For Local LLM Inference (Full Setup + LlamaCpp Inference)

# Make setup script executable and run
chmod +x setup.sh
./setup.sh

# Activate virtual environment
source .venv/bin/activate

# Test the setup (supports --no-local for remote inference only)
python3 test_setup.py

For Remote Inference Only (DeepSeek/Ollama)
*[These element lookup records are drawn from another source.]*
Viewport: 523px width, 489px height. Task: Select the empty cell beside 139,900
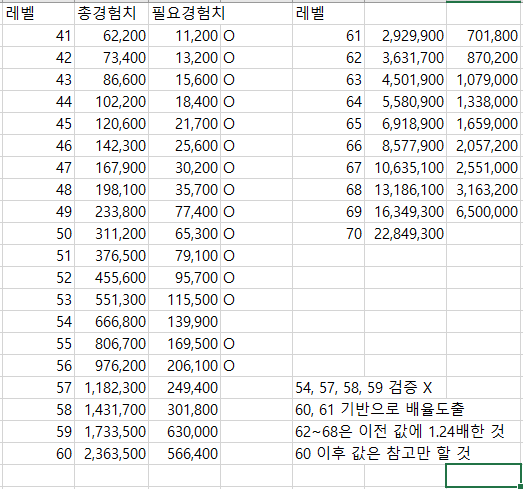click(x=256, y=322)
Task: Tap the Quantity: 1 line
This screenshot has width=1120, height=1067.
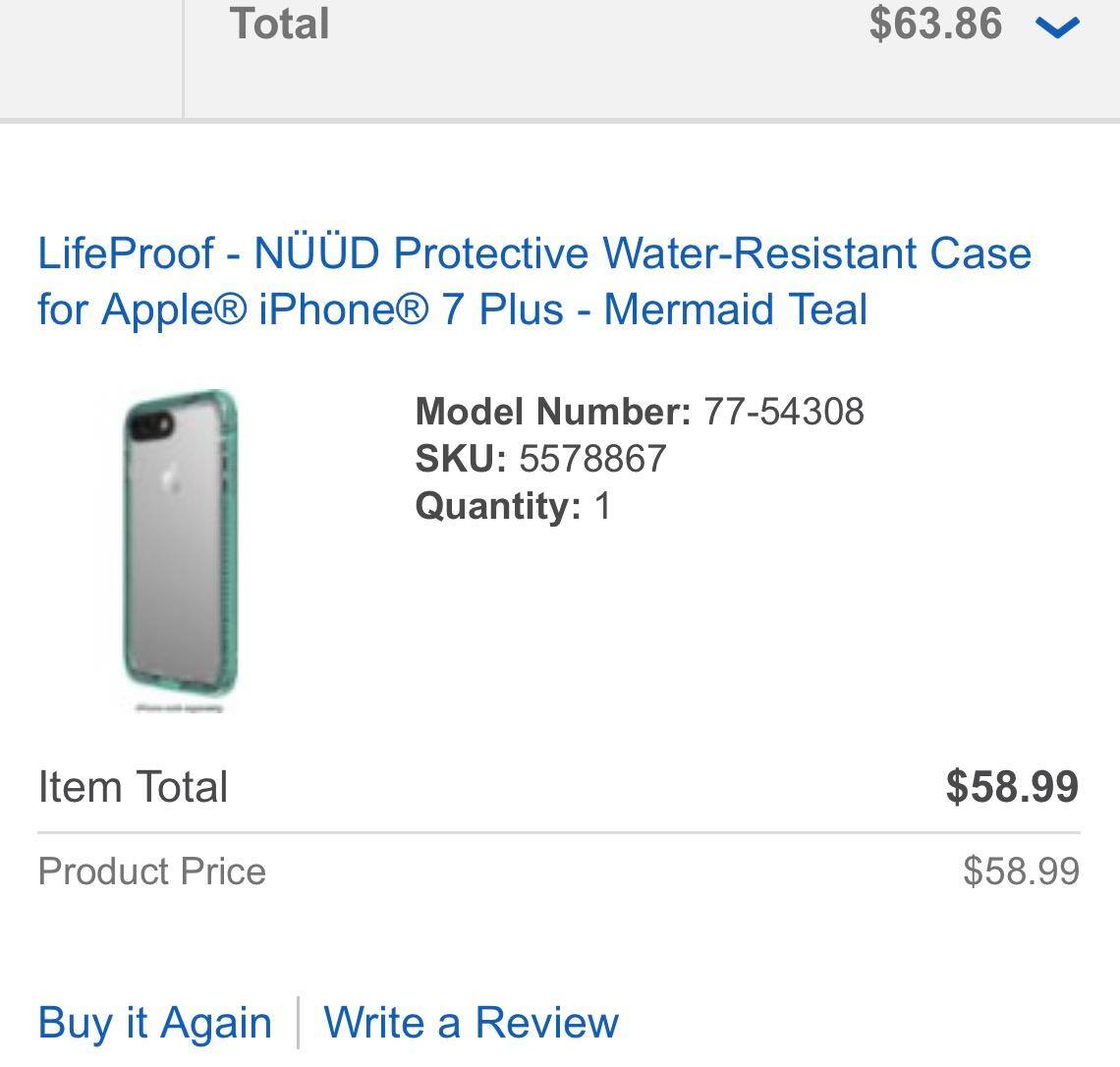Action: click(512, 506)
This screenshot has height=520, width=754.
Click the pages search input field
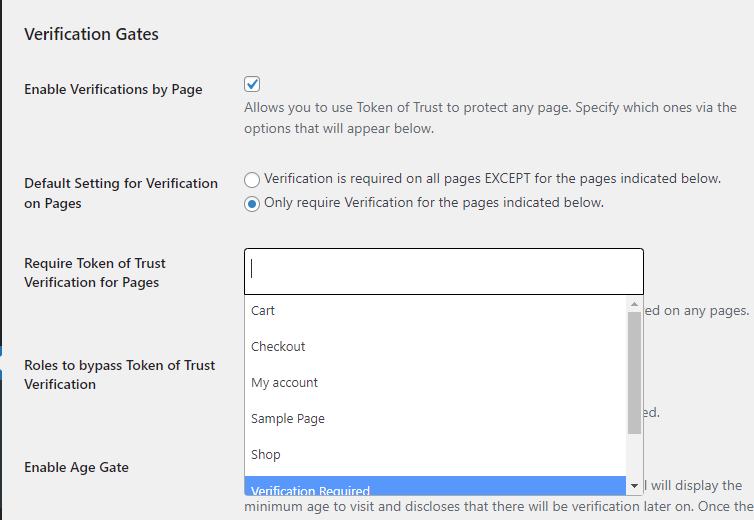[x=443, y=270]
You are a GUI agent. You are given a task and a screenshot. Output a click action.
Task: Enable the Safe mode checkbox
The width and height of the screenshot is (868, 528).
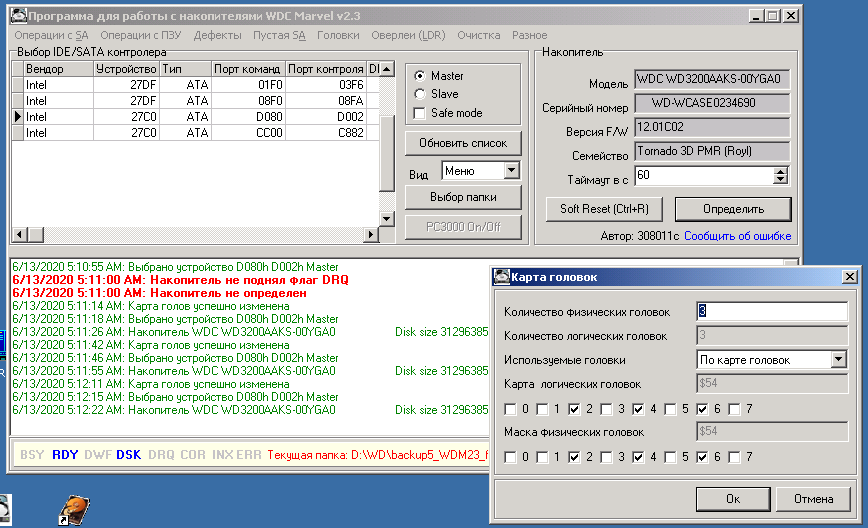(420, 113)
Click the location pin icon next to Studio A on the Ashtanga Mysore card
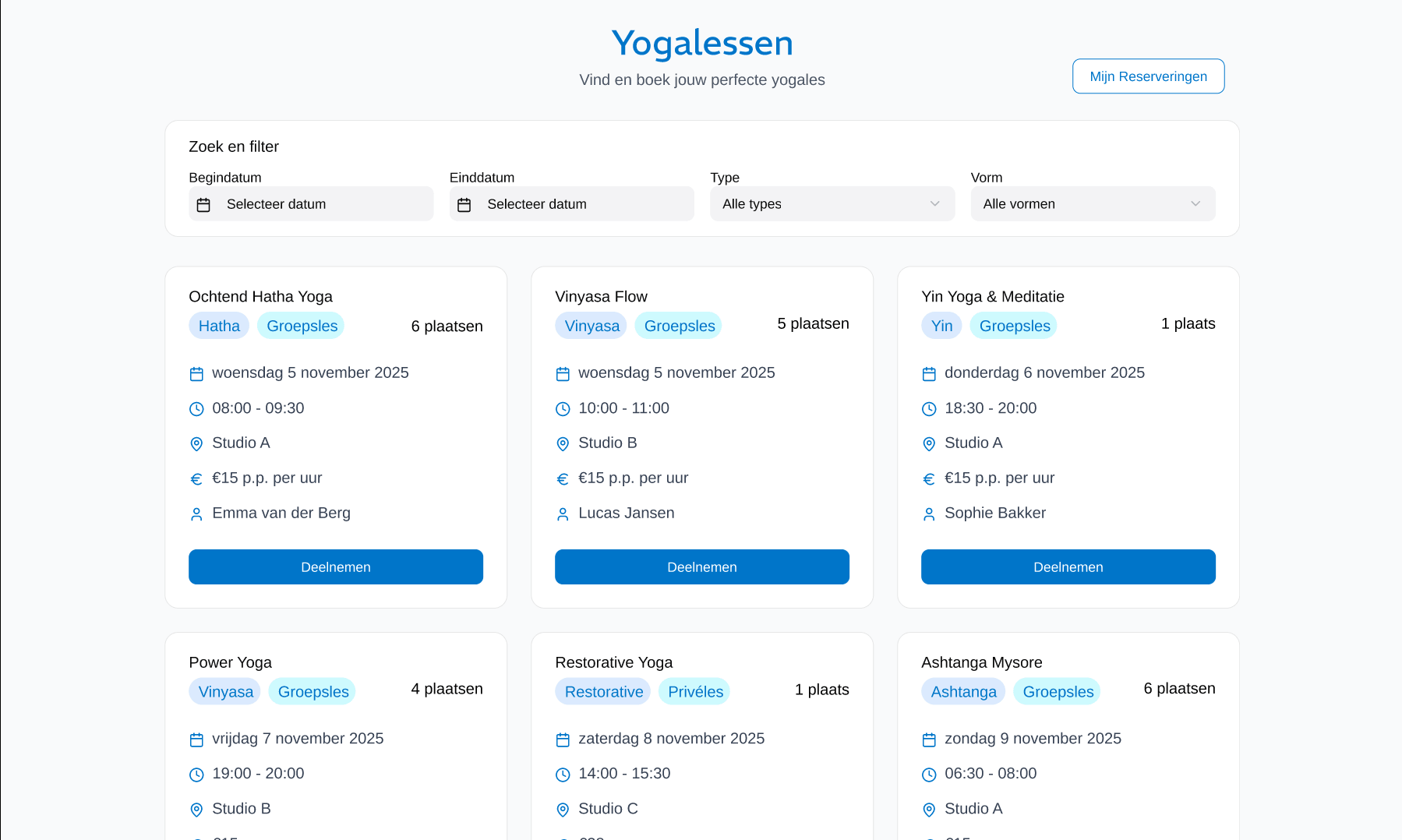This screenshot has height=840, width=1402. click(929, 810)
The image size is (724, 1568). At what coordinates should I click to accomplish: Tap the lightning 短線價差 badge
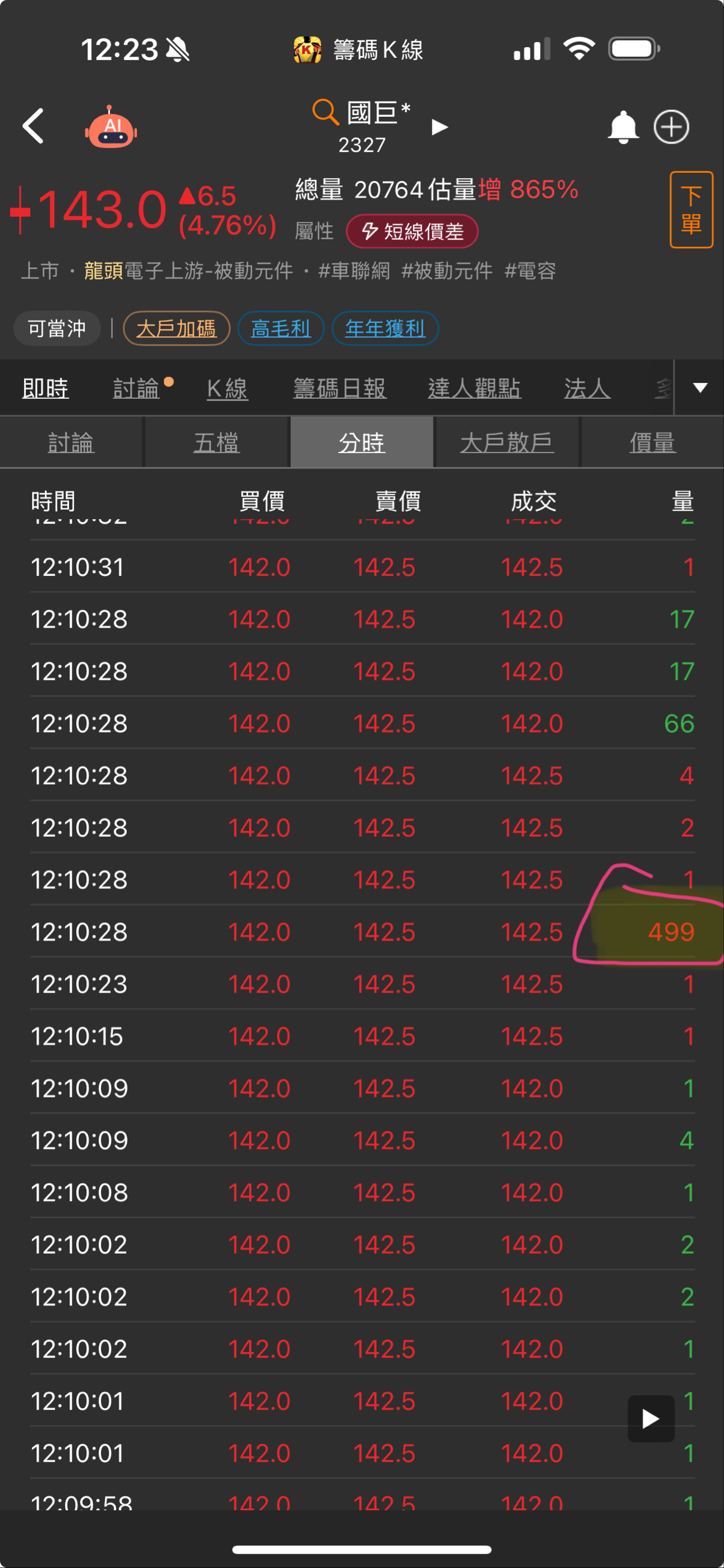(412, 231)
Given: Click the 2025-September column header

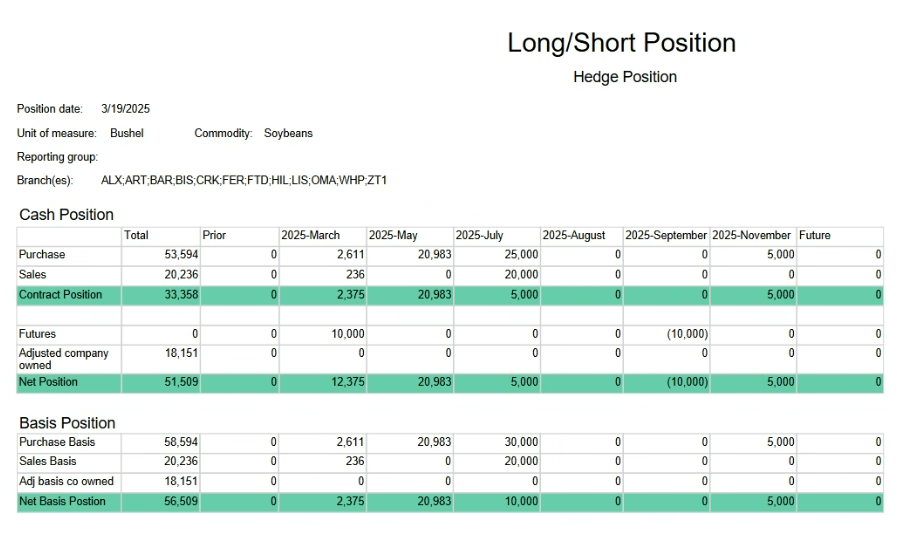Looking at the screenshot, I should tap(665, 236).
If you plan to use only DeepSeek or Ollama for inference and don't need the local LLM model:

# Skip local LLM download to save ~4GB disk space
chmod +x setup.sh
./setup.sh --no-local

# Activate virtual environment
source .venv/bin/activate

# Test the setup (supports --no-local for remote inference only)
python3 test_setup.py --no-local

3. Run the Hidden Parrot Attack Demo

Local LLM Inference

# Run with local Phi-3.5-mini-instruct model (default)
python3 src/rag_poisoning_demo.py

Remote Inference Options

Using Ollama:

# Ollama configuration is in .env file (URL and model names)
# No additional setup needed - just run:
python3 src/rag_poisoning_demo.py --infer ollama

Using DeepSeek API:

# Copy the example keys and env file and add your API keys/configurations
cp .keys.example .keys
cp .env.example .env
# Edit .keys file and add your DeepSeek API key

# Run the demo with DeepSeek
python3 src/rag_poisoning_demo.py --infer deepseek

Platform-specific Inference

# Force specific platform/device
python3 src/rag_poisoning_demo.py --infer cpu     # Force CPU
python3 src/rag_poisoning_demo.py --infer cuda    # Force CUDA (if available)
python3 src/rag_poisoning_demo.py --infer darwin  # Force Apple Silicon (MPS)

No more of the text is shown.